WORK REQUEST » Go through the data below and return each line where the string "header" appears.

Segment Start: EXERCISE MATERIALS

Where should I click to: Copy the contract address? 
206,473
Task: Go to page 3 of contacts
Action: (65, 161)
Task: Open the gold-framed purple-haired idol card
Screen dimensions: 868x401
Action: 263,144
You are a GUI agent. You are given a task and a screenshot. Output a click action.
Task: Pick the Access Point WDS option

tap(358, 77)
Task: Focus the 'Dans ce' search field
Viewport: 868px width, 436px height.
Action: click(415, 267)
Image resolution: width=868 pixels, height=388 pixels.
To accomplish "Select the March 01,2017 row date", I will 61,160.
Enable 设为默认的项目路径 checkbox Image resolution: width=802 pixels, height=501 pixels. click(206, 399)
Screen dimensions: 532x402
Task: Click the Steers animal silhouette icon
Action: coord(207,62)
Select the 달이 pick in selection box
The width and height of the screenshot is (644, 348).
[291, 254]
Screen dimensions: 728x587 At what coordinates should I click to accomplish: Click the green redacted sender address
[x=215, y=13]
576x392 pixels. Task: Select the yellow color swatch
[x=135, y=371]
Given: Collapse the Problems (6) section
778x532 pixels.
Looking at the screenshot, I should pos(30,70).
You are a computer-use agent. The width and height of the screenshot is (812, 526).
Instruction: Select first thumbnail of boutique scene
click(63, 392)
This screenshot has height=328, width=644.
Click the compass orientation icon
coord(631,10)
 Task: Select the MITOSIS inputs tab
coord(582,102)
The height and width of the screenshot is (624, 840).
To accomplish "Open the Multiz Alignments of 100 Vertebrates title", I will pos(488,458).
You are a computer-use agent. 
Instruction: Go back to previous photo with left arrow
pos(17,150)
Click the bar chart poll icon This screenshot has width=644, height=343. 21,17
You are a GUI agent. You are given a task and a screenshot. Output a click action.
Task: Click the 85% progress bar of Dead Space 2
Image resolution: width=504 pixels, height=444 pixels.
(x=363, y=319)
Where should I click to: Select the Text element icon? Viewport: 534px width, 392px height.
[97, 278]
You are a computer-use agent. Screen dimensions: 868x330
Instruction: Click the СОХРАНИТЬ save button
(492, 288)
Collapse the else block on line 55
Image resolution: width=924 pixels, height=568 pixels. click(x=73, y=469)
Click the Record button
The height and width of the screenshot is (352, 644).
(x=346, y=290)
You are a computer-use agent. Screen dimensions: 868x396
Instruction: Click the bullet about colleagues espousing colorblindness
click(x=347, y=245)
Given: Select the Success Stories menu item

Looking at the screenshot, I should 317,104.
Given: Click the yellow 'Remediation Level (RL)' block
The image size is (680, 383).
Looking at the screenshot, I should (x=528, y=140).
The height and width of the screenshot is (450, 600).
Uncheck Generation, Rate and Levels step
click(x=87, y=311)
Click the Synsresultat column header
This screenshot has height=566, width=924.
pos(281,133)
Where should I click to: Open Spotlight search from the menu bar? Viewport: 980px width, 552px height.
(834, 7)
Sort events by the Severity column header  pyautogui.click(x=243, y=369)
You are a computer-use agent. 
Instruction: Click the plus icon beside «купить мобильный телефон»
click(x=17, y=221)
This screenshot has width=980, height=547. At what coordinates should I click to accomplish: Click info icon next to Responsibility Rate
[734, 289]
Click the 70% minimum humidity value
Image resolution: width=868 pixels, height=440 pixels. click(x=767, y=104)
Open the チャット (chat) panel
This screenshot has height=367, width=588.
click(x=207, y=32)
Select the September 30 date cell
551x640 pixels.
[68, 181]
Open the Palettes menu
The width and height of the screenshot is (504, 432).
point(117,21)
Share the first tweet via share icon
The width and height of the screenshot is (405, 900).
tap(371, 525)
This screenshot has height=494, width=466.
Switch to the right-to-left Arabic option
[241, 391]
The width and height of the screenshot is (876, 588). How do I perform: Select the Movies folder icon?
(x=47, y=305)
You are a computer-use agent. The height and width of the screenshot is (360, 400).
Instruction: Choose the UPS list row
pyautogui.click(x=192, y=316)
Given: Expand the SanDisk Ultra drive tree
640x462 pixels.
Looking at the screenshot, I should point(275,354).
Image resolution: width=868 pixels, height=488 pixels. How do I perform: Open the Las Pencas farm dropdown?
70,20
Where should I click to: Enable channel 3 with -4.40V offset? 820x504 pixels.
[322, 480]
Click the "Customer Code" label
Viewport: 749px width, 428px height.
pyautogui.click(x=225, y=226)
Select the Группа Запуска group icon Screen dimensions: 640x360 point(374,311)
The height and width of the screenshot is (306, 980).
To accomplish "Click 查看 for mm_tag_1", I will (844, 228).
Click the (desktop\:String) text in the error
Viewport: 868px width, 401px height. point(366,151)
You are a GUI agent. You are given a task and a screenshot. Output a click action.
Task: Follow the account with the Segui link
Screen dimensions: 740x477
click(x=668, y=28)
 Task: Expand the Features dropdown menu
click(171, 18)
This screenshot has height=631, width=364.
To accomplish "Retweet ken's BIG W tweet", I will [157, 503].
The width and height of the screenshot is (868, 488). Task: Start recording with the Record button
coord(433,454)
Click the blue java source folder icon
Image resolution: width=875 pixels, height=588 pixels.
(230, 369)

Segment End: EXERCISE MATERIALS

ANSWER BELOW »
Click the Synsresultat column header
Sort events by the Severity column header  pyautogui.click(x=243, y=369)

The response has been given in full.